11/28/2022

A glória (Conto), de Coelho Neto


 A GLÓRIA 

O caminho tornava-se a mais e mais apertado e sombrio. Árvores de coma espessa esgalhavam a ramaria densa interceptando a passagem da luz. O solo, pedregoso e seco a princípio, ia-se tornando em mole alagadiço — vasto balseiro onde apodreciam folhas mortas. Aves sinistras voejavam pesadamente de galho a galho, negras, de enormes garras, com os bicos aduncos manchados de sangue. No interior havia um choro perene — talvez alguma fonte oculta a lacrimar. 

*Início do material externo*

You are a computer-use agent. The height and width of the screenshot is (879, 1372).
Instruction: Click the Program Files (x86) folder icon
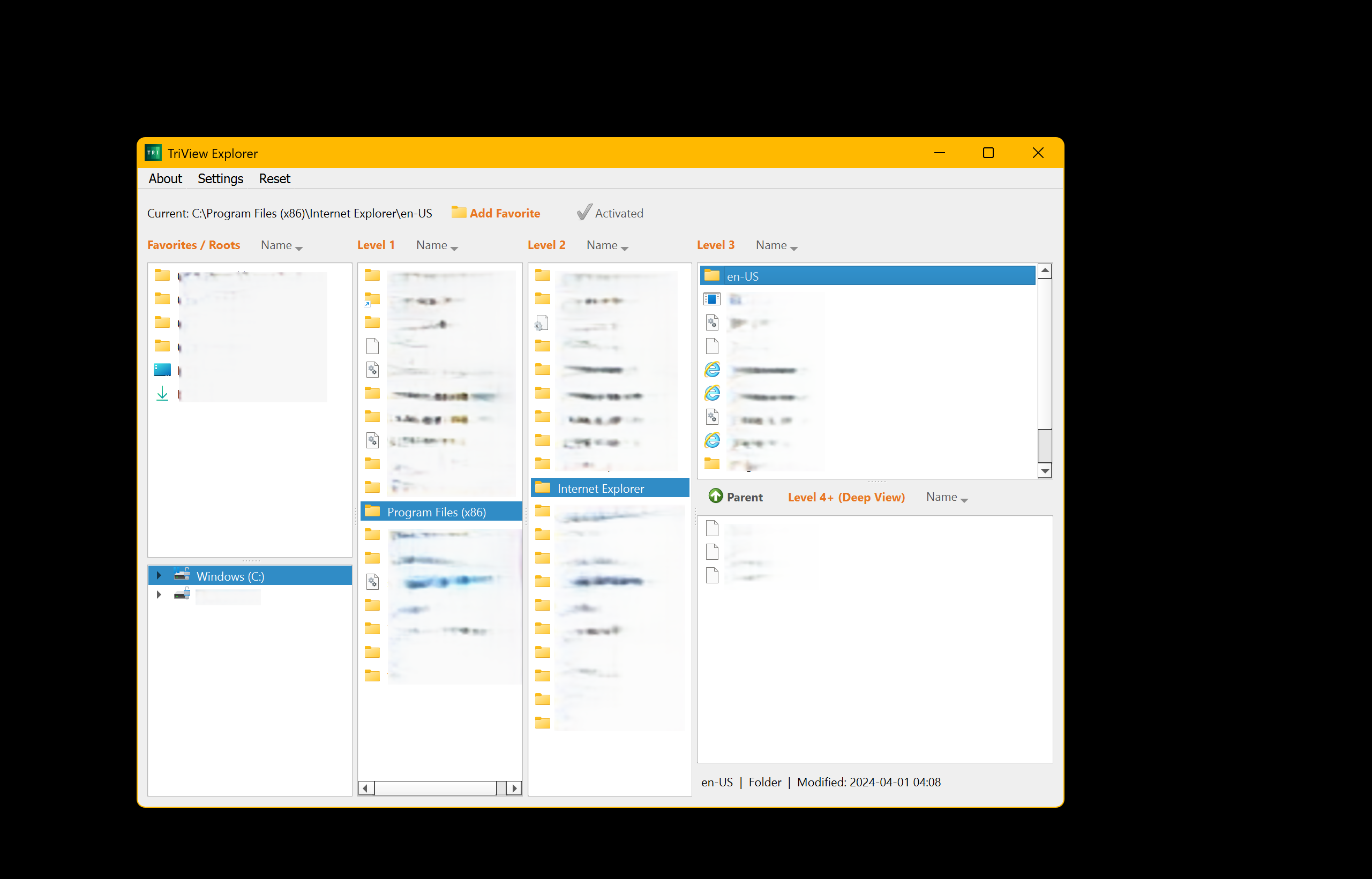373,512
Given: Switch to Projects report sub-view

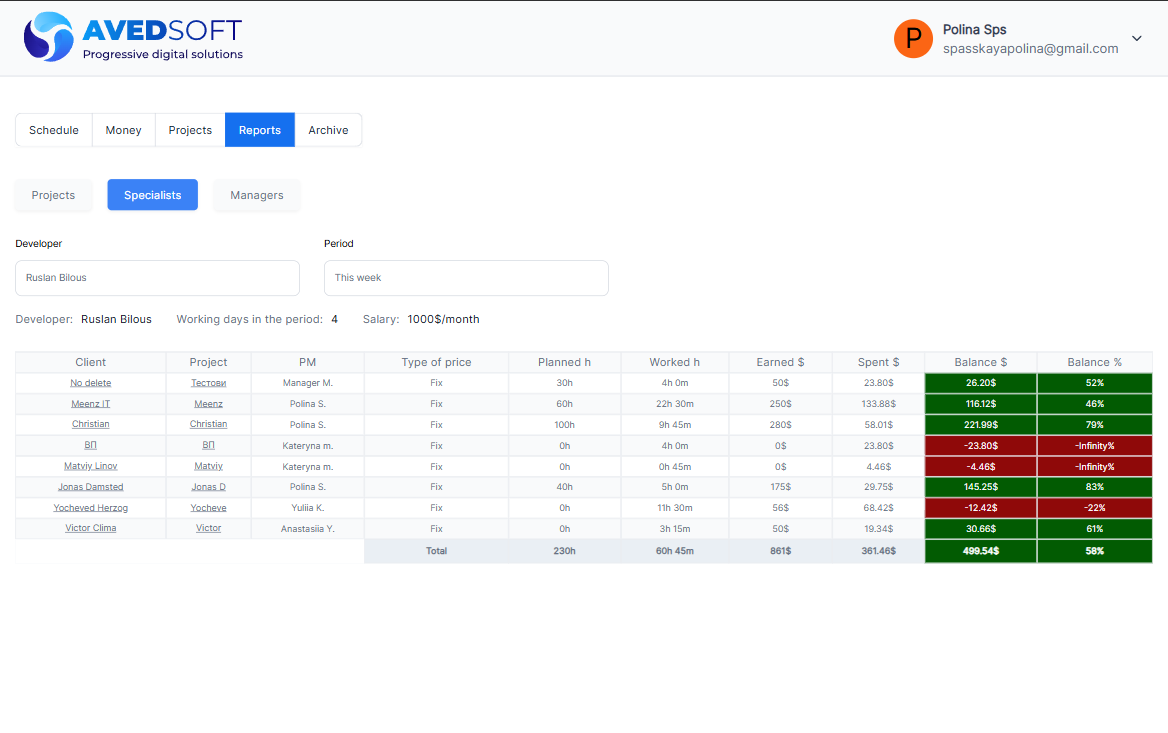Looking at the screenshot, I should 53,195.
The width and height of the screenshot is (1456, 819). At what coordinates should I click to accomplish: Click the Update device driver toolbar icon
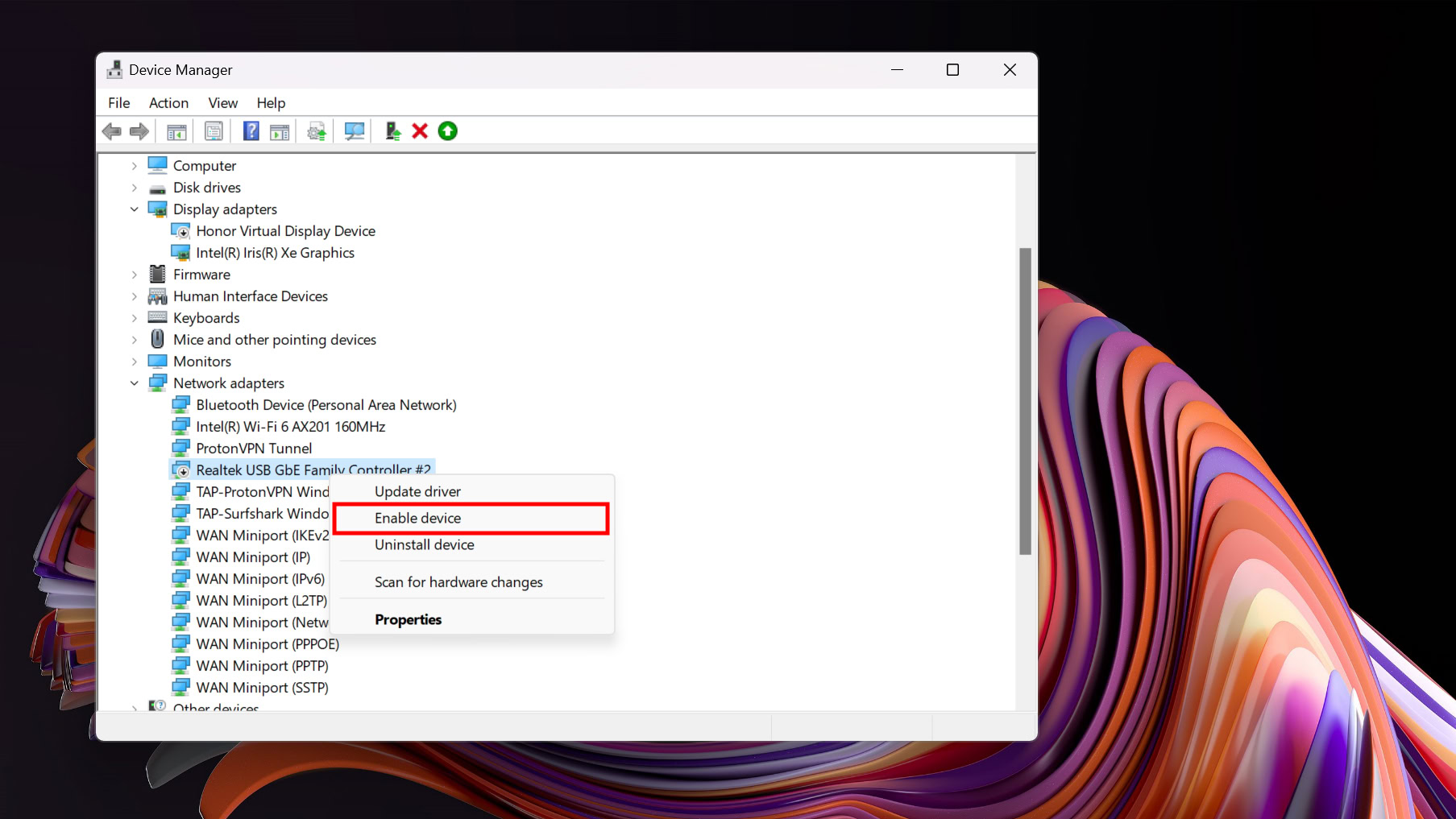click(x=392, y=131)
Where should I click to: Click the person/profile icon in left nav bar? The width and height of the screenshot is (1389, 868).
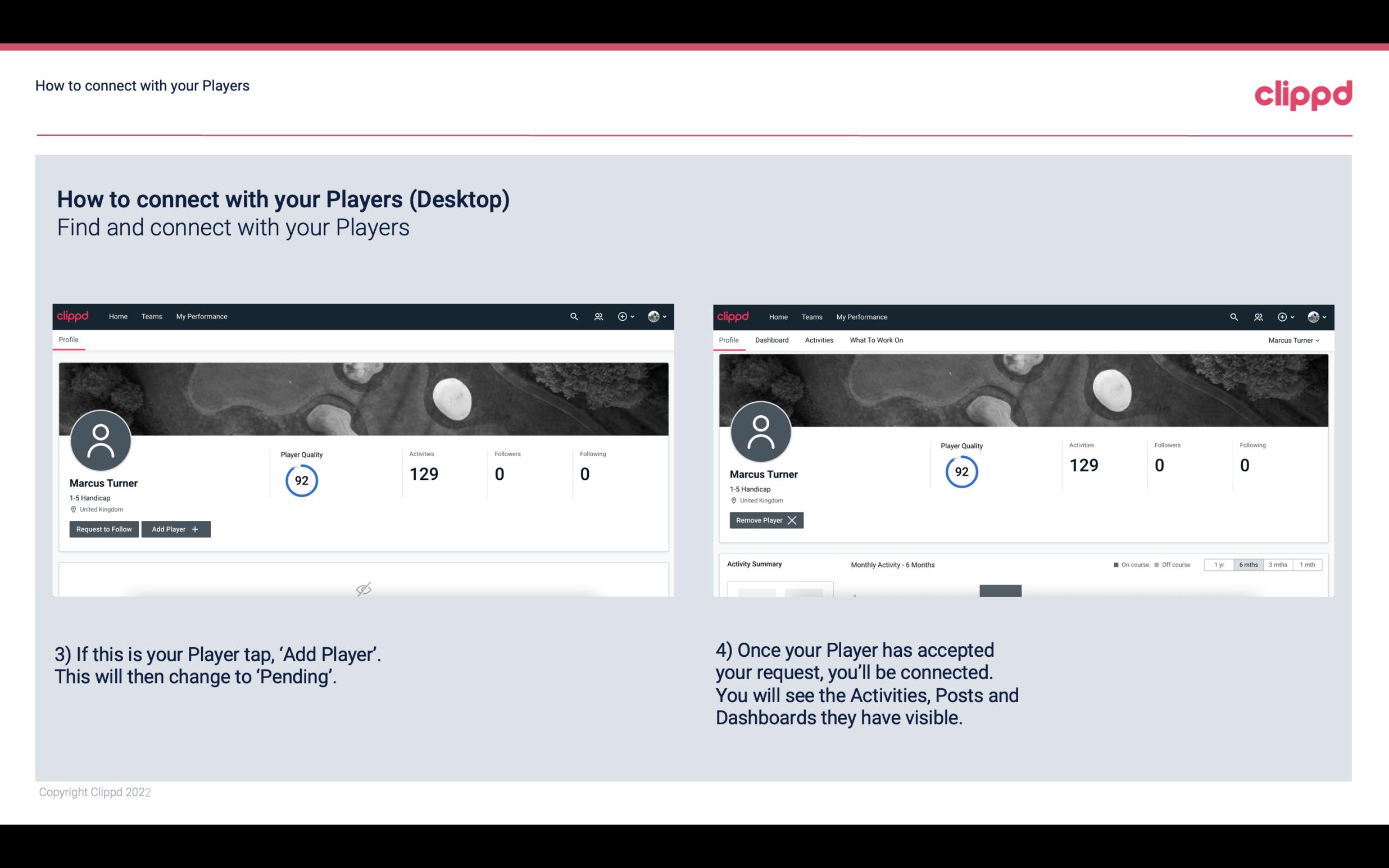(597, 316)
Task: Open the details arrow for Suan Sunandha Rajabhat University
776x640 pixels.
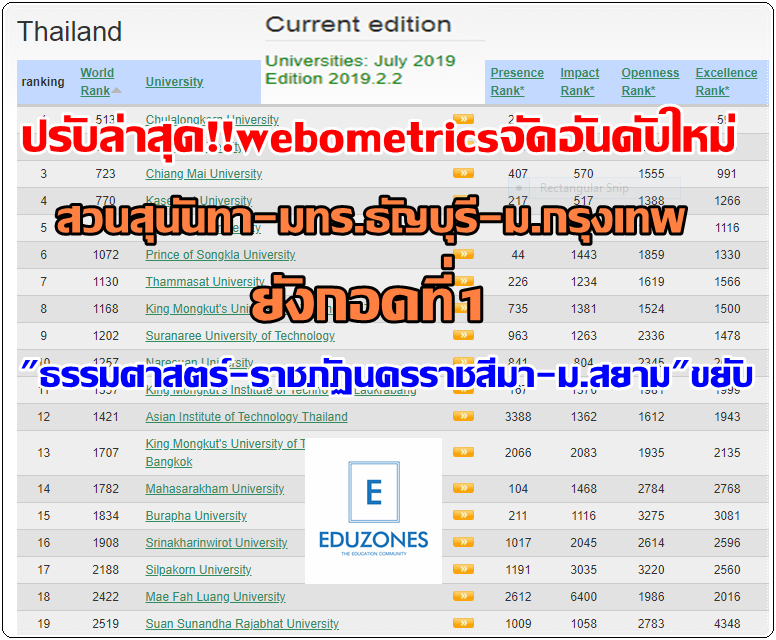Action: (x=463, y=624)

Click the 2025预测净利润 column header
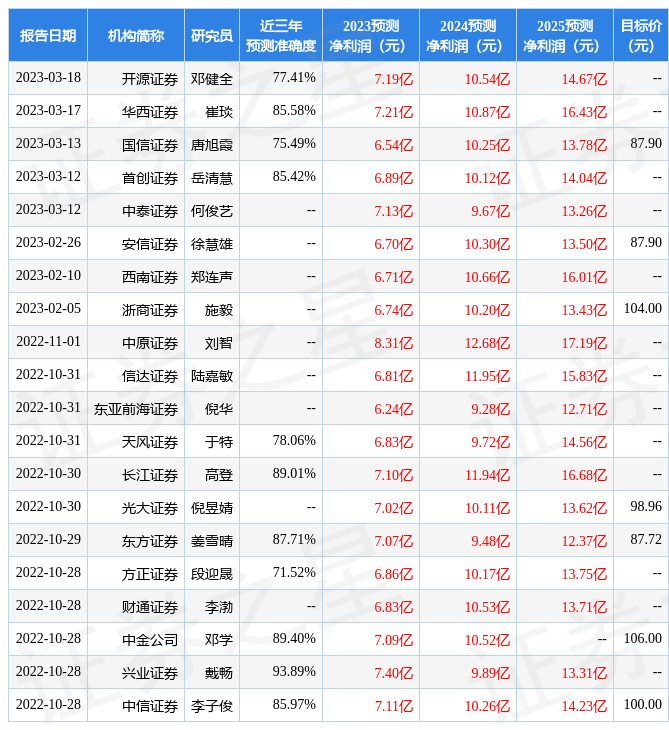tap(565, 35)
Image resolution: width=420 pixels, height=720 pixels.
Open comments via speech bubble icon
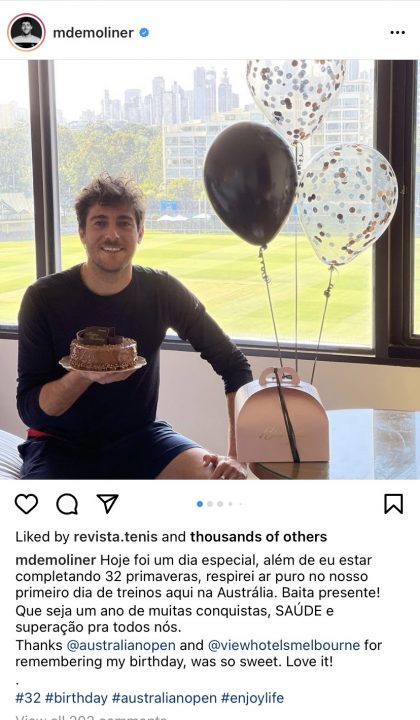[67, 504]
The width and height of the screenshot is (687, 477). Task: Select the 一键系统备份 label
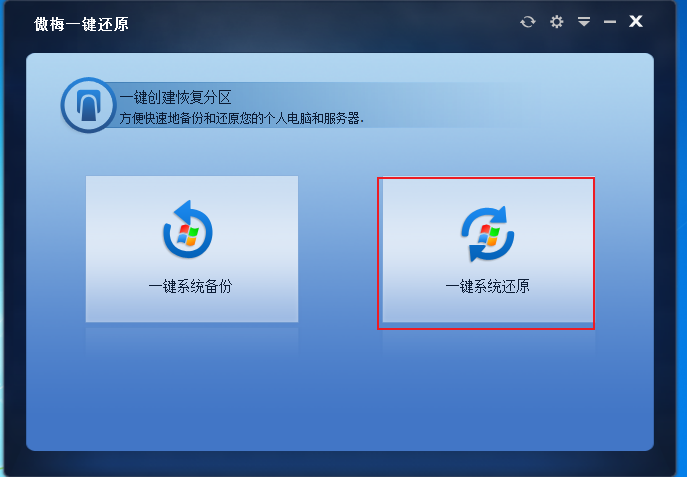(190, 286)
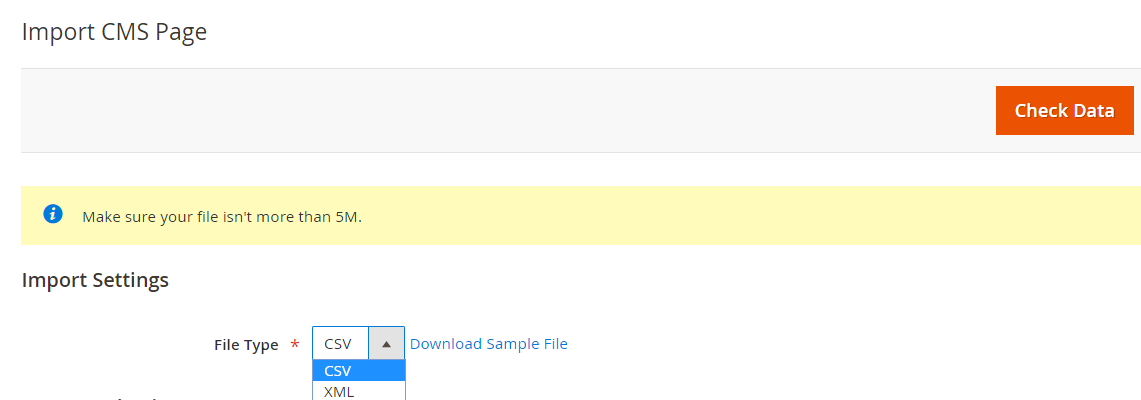Click the highlighted CSV list entry
This screenshot has width=1141, height=400.
point(358,371)
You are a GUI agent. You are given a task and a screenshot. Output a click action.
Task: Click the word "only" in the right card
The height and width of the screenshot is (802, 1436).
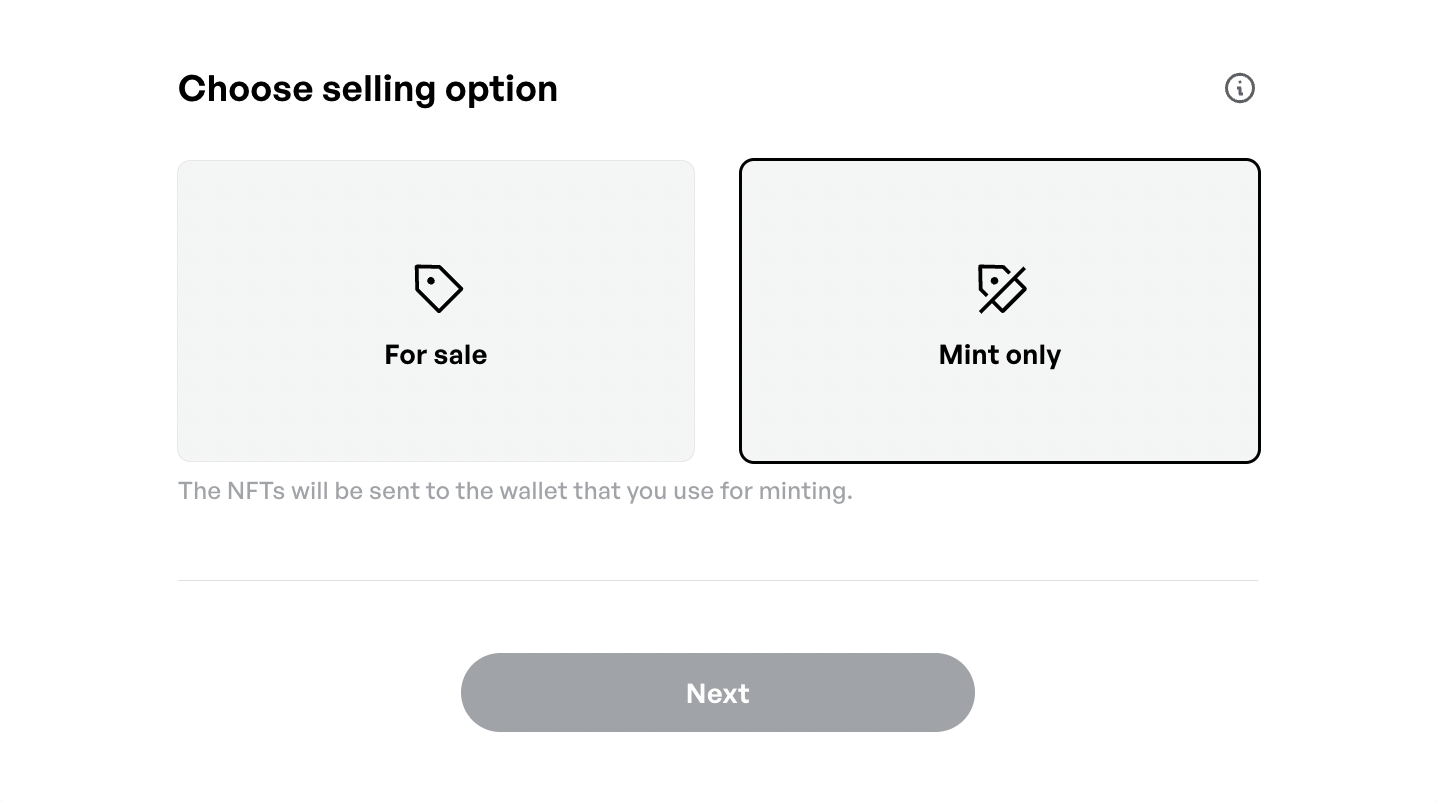(1034, 355)
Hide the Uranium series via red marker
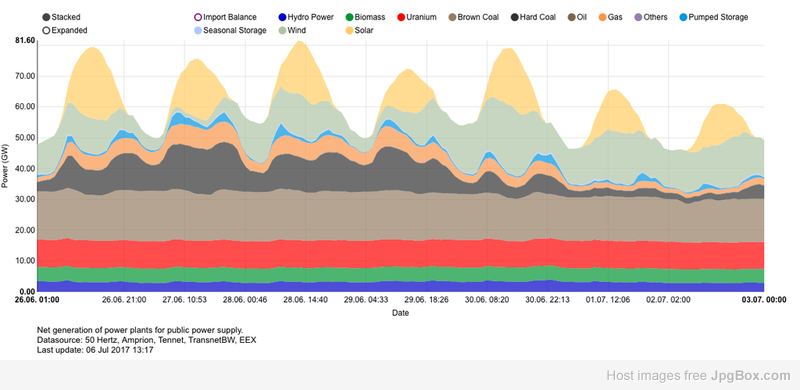The image size is (800, 390). [x=401, y=17]
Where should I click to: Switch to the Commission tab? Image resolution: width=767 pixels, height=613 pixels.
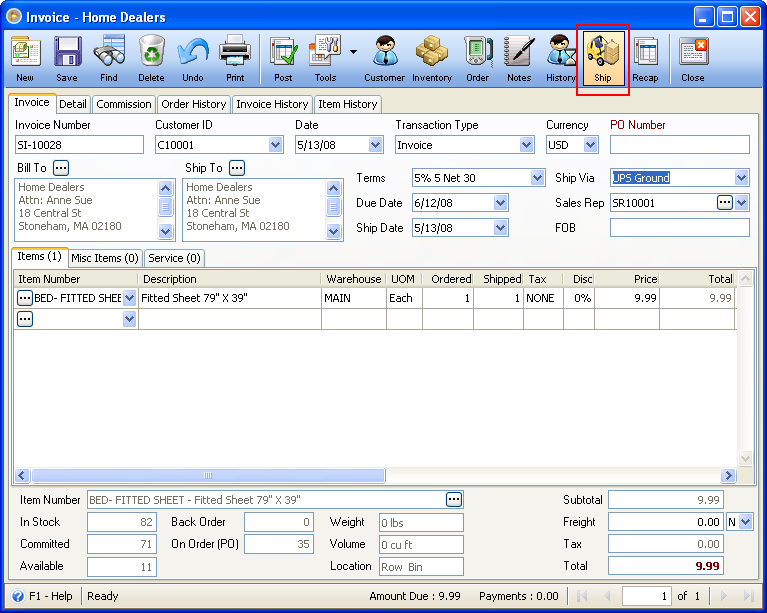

De quando em quando um réptil aparecia — ora enroscado à beira da trilha estreita, vibrando a língua bífida ou mole, oscilando pendente de um ramo, como uma ponta de cipó. 

O ar era úmido e tresandava à podridão. Não havia outro rumor senão o do ramalhar do arvoredo e o do choro misterioso que vinha, como um fúnebre presságio, do recesso do bosque. E o peregrino seguia. 

Era um lindo mancebo louro — os cabelos caíam-lhe em bucres sobre os ombros, as suas mãos eram brancas e finas, o seu andar airoso. Seguia cantando, sem impressionar-se com o horror do sítio: animava-o a esperança de que, além daquela morta paragem, resplandecia no céu um sol eterno. Para alcançar, porém, o largo e formoso país da luz sempre viva, quantos sacrifícios teria ainda de sofrer! 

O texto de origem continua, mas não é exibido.